No le quedó otra que levantarse. Como limpiadora, durante todos estos años, ha alternado maratonianas jornadas de trabajo. “Por la mañana, me levantaba a las cinco, iba a limpiar… Después, volvía a casa. Y por la tarde, otra vez al Hospital de Fuenlabrada”. Así, un día y otro para intentar paliar la deuda del piso (lo tuvo embargado) y para dar de comer a sus dos críos. “Yo le decía al banco, yo les pago el 50% del embargo, pero como estaba también la parte de él”, se queja, todavía indignada.

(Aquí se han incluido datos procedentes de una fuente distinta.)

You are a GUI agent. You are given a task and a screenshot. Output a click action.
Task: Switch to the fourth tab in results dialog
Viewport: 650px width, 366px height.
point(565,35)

Pero este 26 de mayo terminará narrativamente su historia. Será el final. “Se acabó”. A efectos legales, Julio Martínez Sánchez, su marido, estará muerto. Ella será viuda. Podrá descansar tranquila. En los papeles, sólo aparecerá ella. Sus hijos y ella. Nadie más. “Sólo hay sitio para tres”, sentencia. Dará carpetazo a una situación emocional y legal que le ha comido por dentro. Su vida quedó (y quedará, a pesar de todo) marcada por la desaparición de Julio. Pero, por fin, se podrá despojar de su pasado, ese que la ha ido acompañando (y la ha mantenido presa) durante los últimos 10 años de su vida.